* **PROBLEM REQUIREMENTS**: Starting at the line that contains "You are a computer-use", copy every line through the end of the records below exactly as written, leaving out pictures.

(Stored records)
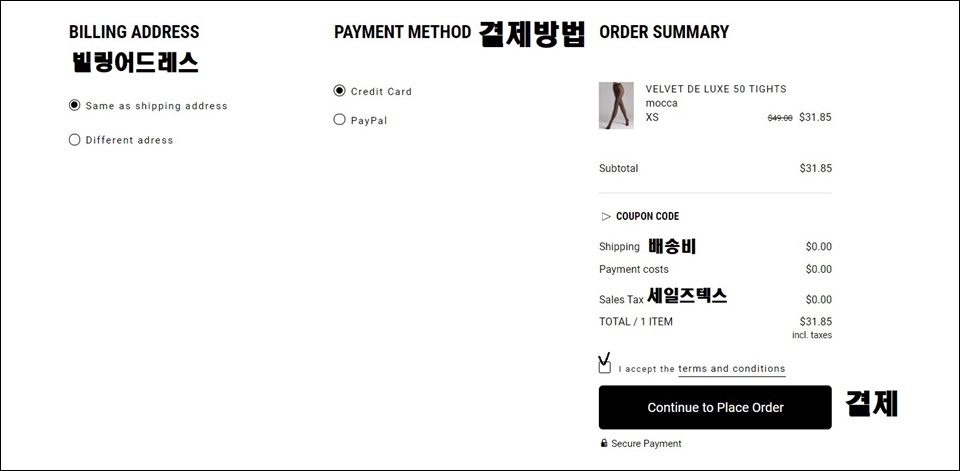This screenshot has width=960, height=471.
Task: Choose the Different adress billing option
Action: tap(75, 140)
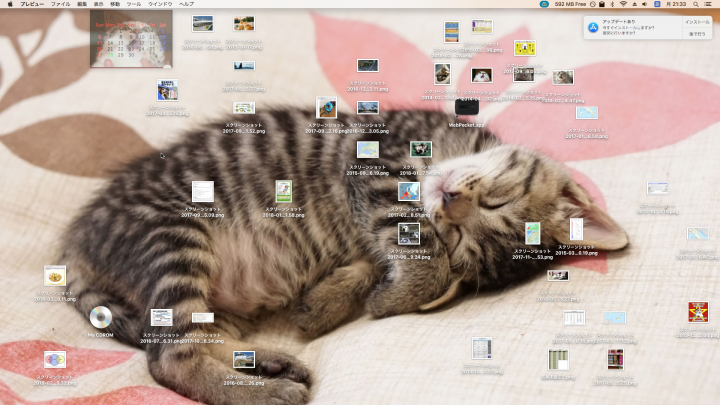Open the ファイル menu

tap(61, 5)
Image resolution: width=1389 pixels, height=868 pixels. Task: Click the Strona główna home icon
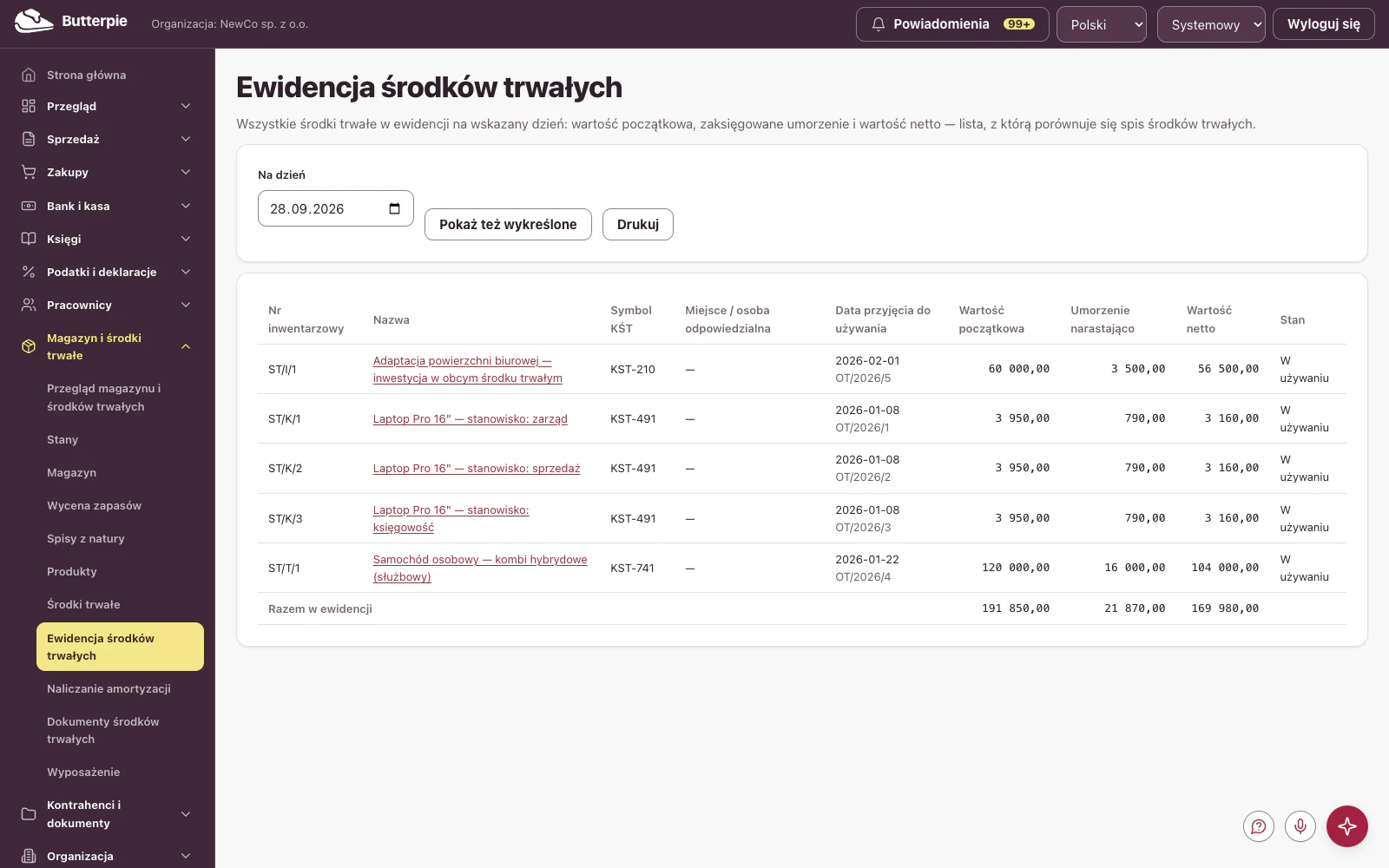(29, 75)
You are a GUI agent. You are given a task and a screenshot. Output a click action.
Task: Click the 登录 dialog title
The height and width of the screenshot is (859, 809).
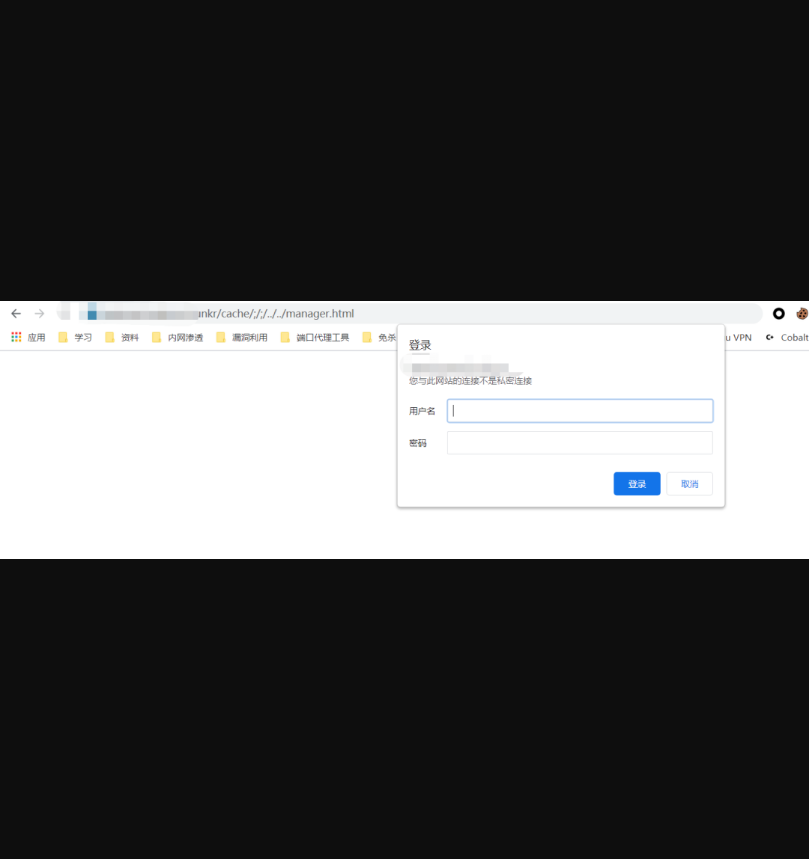[x=420, y=345]
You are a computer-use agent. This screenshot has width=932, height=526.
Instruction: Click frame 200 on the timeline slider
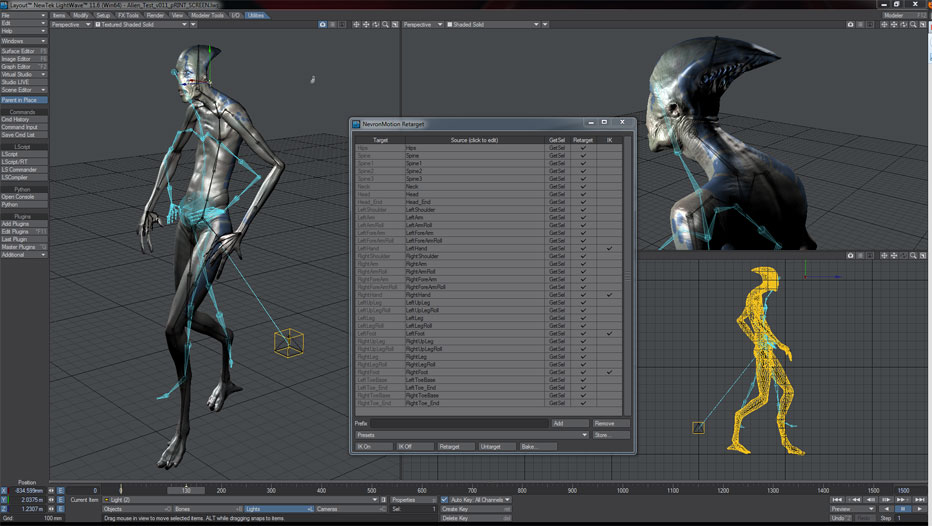click(221, 491)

* **WRITTEN ANSWER**:
You are a computer-use agent. This screenshot has width=932, height=526.
Instruction: Click frame 200 on the timeline slider
click(221, 491)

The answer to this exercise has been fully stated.